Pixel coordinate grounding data
________________________________________
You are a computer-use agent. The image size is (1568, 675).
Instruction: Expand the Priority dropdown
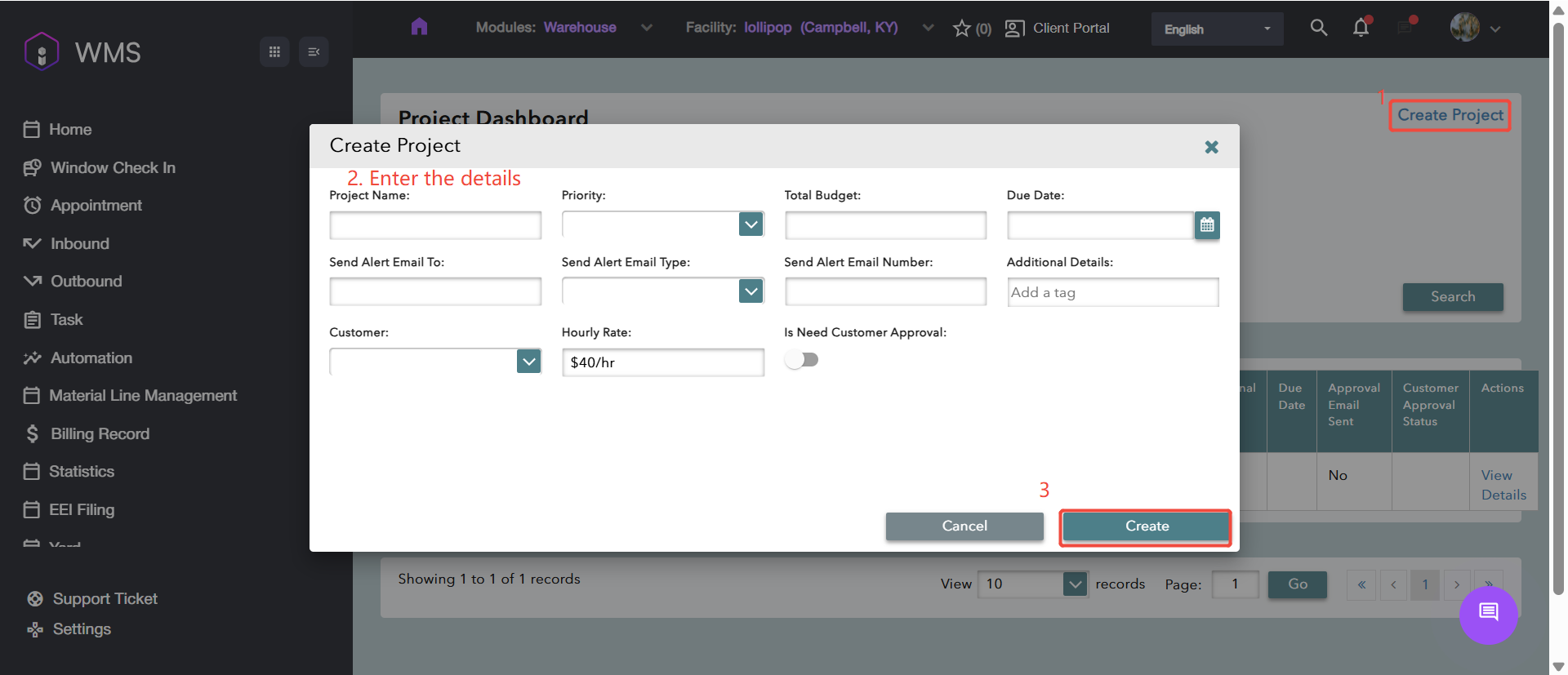point(751,224)
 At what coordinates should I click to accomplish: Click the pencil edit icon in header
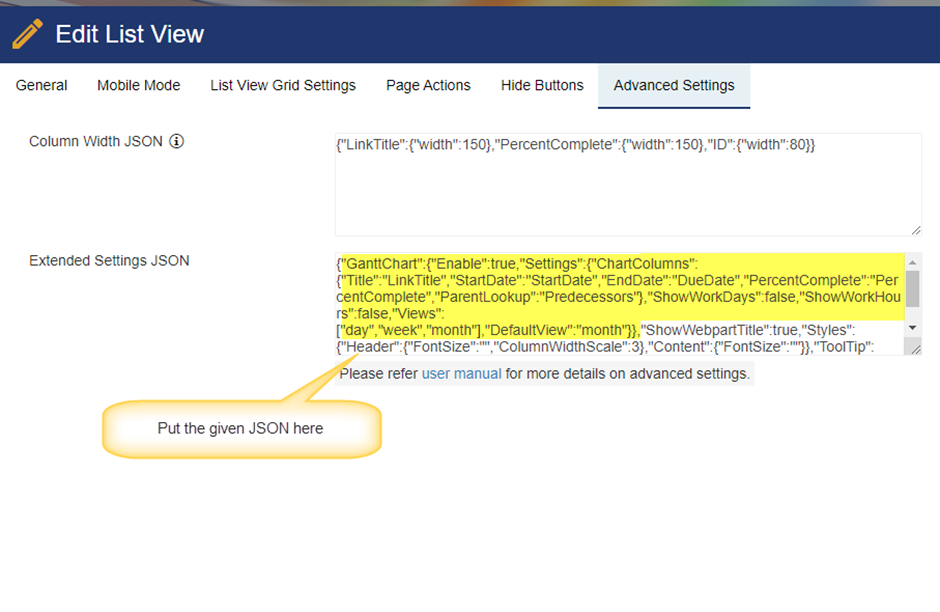click(27, 35)
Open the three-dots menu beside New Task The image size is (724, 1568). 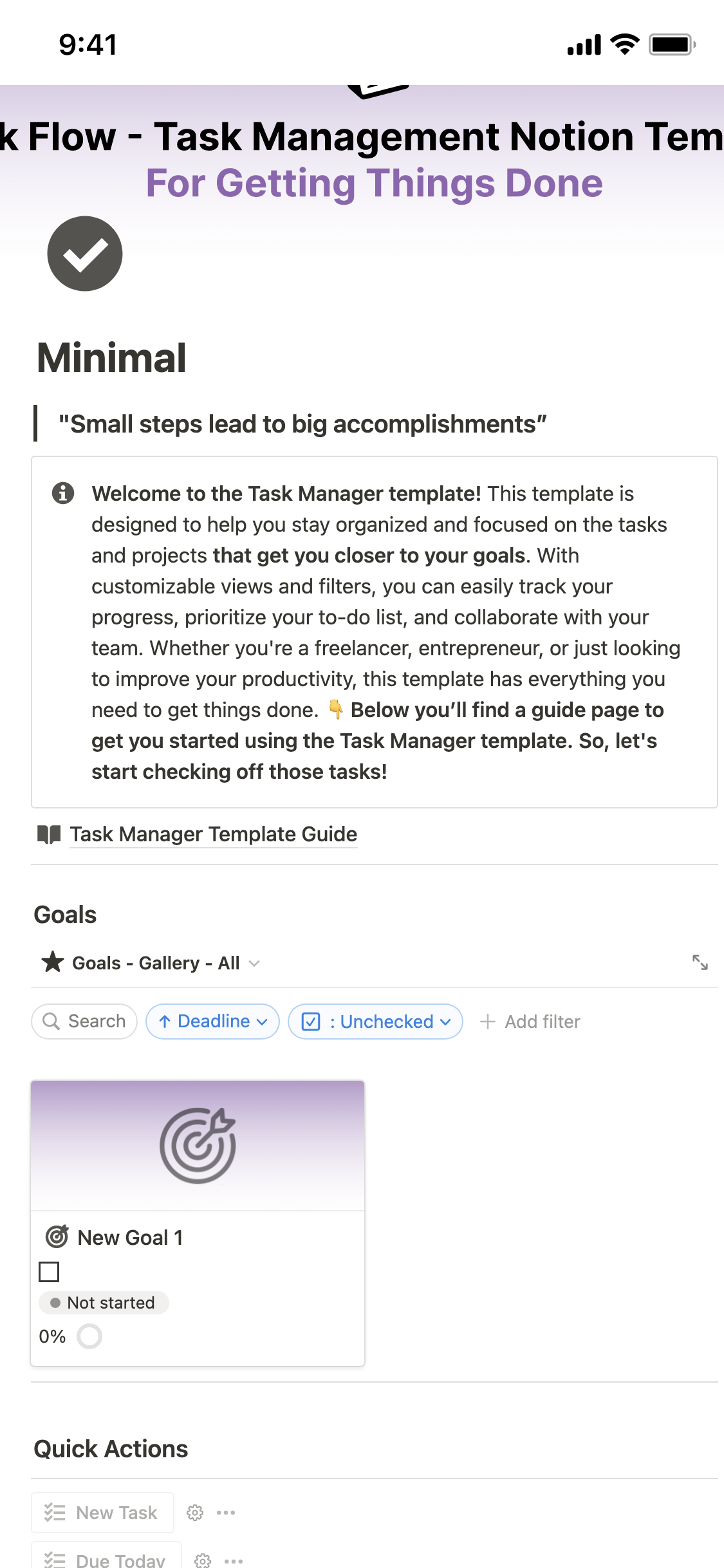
________________________________________
**PROBLEM TO SOLVE**. A word-for-word copy of the data, without its pictures, is what is needed.

**ANSWER SECTION**.
You are a computer-use agent. The image size is (1568, 675).
Instruction: Expand the Priority dropdown
point(751,224)
 At what coordinates should I click to accomplish: Click the pencil edit icon in header
click(27, 35)
Open the three-dots menu beside New Task The image size is (724, 1568). 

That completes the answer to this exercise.